La crise n’a donc pas affecté tous les commerces de la même manière et ses effets sont encore à déterminer pour la période à venir. « Je suis extrêmement préoccupée par la situation du commerce parisien, qui était jusqu’ici très dynamique, a fait remarquer Olivia Polski, adjointe à la Maire de Paris, chargée du commerce. Du fait de la crise, certains secteurs d’activités sont très touchés : nuit, hôtels, cafés, bars, restaurants, habillement, vente de presse etc. »
La disparition des touristes et le confinement des Parisiens sont en partie la raison pour laquelle la pérennité de ces types de commerces inquiète.
Des commerces sous perfusion
Si le constat dressé par les auteurs de cette étude n’est pas si catastrophique en apparence, c’est en partie parce que l’Etat a mis en place un certain nombre de mécanismes pour permettre aux commerces de tenir le coup. La Ville de Paris par exemple, déploie depuis mai 2020, un plan de relance de 200 millions d’euros dans cette optique. Il est prévu notamment une exonération pour six mois des loyers des commerces ayant fait l’objet d’une fermeture administrative et hébergés par des bailleurs sociaux.
Un an plus tard, d’autres mesures d’envergure sont annoncées par la Ville de Paris pour relancer l’activité de ces entreprises. Un nouveau fonds de 80 millions d’euros va permettre d’accompagner les TPE et PME du secteur du tourisme et une foncière va être créée pour soutenir les commerces de proximité et les hôtels indépendants. L’agence de gestion foncière aura notamment pour objet de racheter temporairement des actifs (murs et fonds de commerces) pour permettre aux commerçants d’avoir des liquidités pendant la crise, avec une option de rachat une fois la crise passée.
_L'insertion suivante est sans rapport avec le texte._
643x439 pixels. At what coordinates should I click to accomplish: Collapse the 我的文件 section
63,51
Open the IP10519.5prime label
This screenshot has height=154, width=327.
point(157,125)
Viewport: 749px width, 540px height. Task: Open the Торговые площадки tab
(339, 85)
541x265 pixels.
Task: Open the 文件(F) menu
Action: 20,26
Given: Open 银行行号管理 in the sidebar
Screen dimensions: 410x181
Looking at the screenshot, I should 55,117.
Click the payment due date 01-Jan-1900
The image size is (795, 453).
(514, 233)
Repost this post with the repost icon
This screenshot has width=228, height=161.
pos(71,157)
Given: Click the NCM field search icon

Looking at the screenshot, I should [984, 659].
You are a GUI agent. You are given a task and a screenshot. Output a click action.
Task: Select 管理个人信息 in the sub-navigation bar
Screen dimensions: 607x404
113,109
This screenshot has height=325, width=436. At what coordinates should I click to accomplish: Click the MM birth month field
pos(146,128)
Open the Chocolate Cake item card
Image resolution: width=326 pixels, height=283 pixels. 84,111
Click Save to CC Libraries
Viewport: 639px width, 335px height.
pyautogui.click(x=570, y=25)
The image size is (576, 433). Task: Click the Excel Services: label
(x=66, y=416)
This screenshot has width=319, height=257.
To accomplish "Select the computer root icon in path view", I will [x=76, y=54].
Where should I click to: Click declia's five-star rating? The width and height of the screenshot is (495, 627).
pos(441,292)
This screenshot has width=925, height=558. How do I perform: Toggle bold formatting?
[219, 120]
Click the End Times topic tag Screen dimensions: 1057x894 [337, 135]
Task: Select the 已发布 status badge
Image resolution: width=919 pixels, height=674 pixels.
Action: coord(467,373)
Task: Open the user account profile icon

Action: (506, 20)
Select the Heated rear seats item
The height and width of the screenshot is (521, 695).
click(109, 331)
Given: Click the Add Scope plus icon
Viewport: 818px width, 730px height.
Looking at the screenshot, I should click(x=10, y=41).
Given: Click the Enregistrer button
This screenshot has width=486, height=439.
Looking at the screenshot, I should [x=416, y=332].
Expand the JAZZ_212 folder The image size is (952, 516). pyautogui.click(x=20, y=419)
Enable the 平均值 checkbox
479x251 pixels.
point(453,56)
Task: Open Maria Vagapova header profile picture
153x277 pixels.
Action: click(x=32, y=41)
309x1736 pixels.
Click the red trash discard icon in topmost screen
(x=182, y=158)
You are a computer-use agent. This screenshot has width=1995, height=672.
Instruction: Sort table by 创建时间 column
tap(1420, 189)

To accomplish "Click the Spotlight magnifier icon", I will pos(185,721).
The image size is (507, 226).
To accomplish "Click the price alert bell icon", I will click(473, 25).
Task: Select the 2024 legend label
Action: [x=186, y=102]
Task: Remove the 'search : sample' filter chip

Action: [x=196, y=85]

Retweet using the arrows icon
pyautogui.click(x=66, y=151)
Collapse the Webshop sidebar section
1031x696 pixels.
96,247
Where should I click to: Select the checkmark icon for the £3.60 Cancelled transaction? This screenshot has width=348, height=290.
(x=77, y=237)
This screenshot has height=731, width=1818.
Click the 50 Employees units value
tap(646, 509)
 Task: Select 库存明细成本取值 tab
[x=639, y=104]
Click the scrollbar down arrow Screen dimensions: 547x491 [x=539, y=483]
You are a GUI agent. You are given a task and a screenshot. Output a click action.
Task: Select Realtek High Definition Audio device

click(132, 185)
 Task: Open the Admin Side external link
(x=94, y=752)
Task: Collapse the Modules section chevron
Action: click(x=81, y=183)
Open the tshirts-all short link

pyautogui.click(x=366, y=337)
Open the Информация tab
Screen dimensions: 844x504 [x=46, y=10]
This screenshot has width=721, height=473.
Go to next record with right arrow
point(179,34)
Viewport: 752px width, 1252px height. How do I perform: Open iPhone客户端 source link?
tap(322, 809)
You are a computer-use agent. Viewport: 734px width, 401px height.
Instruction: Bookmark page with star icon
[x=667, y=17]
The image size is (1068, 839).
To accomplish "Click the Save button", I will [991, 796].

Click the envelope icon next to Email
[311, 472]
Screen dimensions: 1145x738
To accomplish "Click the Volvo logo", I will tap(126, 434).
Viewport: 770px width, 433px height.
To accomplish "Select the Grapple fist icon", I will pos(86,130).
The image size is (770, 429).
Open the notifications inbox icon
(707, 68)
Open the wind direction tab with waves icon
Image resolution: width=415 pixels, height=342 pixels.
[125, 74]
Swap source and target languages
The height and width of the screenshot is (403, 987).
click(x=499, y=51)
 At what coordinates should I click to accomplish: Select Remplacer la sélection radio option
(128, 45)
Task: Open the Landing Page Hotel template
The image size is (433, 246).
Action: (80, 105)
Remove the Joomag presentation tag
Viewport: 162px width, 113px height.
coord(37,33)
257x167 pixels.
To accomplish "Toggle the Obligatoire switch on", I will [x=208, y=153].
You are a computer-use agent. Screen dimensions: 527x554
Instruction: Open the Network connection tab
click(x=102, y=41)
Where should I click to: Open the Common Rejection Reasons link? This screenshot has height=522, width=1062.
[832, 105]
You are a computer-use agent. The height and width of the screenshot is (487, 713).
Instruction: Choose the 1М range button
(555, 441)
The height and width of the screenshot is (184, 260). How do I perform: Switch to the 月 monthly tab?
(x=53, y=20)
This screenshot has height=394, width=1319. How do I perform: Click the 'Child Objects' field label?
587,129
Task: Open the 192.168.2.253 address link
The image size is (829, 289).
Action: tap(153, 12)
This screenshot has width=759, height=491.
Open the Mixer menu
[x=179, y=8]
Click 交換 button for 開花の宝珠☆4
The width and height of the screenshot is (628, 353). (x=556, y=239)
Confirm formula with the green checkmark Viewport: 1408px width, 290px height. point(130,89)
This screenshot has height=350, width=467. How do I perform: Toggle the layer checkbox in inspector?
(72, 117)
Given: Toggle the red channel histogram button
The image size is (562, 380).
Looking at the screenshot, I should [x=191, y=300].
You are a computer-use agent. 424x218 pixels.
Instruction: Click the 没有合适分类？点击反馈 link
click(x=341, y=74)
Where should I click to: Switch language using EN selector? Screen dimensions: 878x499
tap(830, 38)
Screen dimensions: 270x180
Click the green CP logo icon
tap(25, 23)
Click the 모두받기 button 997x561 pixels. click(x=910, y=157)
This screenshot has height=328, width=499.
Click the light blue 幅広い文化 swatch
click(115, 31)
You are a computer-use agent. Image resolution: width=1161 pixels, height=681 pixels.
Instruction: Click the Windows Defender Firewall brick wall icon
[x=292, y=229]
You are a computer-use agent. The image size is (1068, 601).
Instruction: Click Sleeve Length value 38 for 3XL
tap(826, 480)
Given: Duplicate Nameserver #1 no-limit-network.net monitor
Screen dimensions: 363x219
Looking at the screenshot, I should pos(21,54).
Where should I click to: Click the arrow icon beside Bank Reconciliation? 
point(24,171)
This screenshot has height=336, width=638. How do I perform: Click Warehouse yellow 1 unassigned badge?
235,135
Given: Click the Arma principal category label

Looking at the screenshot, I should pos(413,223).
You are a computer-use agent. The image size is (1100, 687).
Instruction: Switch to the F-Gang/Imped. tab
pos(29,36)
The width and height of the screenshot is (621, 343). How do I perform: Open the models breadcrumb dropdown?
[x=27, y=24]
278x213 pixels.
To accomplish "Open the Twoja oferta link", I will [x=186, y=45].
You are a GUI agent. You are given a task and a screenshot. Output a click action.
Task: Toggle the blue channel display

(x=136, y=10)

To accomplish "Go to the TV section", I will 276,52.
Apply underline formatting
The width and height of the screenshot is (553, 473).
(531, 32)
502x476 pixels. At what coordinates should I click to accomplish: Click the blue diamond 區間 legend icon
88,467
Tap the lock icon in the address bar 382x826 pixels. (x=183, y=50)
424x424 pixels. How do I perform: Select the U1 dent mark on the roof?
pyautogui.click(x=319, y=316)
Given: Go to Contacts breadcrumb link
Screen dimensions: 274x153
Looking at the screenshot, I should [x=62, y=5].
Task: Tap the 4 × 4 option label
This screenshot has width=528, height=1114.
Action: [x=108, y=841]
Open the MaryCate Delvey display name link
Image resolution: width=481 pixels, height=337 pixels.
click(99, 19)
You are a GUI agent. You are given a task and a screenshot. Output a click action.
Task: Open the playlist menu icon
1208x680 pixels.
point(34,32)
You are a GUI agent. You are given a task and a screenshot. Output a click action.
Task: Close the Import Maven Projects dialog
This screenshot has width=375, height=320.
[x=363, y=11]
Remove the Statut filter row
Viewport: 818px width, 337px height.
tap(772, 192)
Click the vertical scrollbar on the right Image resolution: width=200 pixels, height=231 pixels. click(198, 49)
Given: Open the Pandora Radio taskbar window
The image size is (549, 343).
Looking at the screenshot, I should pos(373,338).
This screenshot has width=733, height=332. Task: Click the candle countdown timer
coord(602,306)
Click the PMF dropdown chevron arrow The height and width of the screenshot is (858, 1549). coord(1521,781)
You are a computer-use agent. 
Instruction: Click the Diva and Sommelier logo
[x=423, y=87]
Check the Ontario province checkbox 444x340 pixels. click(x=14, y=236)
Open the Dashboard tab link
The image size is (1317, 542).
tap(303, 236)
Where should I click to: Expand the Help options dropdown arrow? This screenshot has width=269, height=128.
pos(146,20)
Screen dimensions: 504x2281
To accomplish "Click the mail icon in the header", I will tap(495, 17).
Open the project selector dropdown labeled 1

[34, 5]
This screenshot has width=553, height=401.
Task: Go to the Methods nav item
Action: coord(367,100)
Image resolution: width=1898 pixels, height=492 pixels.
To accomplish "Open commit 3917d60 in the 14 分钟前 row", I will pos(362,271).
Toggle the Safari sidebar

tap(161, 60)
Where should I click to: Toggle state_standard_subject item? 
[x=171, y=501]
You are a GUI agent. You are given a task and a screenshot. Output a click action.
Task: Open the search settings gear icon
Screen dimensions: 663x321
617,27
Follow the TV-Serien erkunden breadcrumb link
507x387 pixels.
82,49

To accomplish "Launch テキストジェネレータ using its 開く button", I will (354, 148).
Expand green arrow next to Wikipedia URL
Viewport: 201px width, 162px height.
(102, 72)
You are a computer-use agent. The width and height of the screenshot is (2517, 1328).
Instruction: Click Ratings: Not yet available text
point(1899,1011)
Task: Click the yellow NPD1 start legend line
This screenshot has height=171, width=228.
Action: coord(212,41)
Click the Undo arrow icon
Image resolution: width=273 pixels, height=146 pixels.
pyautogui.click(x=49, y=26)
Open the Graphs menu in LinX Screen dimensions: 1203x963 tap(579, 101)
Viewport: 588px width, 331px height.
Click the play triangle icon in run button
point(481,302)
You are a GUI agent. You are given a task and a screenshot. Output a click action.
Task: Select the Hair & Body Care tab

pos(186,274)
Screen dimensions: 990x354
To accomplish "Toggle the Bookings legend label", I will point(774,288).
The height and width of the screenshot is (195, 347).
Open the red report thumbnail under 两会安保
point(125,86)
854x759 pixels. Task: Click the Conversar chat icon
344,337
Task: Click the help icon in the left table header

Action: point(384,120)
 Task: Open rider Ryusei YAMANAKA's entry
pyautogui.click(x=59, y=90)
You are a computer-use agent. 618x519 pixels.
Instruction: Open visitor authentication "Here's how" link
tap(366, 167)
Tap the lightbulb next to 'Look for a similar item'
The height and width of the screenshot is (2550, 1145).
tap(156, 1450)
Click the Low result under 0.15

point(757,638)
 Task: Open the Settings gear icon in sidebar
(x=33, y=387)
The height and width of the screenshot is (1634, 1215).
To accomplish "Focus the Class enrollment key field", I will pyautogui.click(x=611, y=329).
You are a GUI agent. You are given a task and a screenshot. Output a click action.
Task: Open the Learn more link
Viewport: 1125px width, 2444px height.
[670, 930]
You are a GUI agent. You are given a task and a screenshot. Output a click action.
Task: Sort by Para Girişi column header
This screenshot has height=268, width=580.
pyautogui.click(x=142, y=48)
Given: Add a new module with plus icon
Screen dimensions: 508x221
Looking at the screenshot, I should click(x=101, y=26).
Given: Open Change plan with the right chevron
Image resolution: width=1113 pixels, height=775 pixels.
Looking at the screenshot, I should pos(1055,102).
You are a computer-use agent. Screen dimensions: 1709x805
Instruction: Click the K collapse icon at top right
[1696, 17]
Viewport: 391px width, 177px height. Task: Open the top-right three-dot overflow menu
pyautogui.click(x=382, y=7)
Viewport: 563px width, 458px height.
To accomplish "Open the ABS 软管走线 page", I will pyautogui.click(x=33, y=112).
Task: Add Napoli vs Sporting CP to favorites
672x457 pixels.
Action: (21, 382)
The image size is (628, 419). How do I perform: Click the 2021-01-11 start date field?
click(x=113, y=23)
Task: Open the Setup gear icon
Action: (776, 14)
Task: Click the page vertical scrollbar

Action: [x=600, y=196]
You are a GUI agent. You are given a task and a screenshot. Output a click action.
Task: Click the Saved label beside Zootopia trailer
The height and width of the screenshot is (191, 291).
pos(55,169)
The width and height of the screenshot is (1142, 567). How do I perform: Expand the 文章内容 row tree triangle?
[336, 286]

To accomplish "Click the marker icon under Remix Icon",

Pour en savoir plus : Paris s’engage pour la relance de l’activité économique
Les commerces bénéficiant de ces aides publiques sont donc sous cloche, le temps que l’orage passe. Une stratégie insuffisante d’après Olivia Polski : « Pour faire repartir le tissu économique de notre territoire, nous avons besoin d’une mobilisation de l’Etat avec un grand plan de relance économique territorialisé. », précise-t-elle. Dominique Restino, lui, tient à rappeler que ces aides sont bienvenues, mais qu’elles ne règlent pas la grande souffrance qu’éprouvent la majeure partie des commerçants à ce jour.
En attendant la reprise, les auteurs de l’étude préconisent aux commerçants parisiens de se préparer à investir les terrasses et les trottoirs – quand cela est possible – pour leur réouverture. C’est tout une nouvelle organisation de l’espace public qu’il faut repenser et qui s’inscrit notamment dans le débat lancé par la Mairie de Paris avec son plan de suppression de 70 000 places de parking d’ici à 2026. Une discussion est d’ailleurs en cours pour revoir à la baisse cet objectif car cela impacterait le nombre de places de livraison nécessaires à l’approvisionnement des commerces.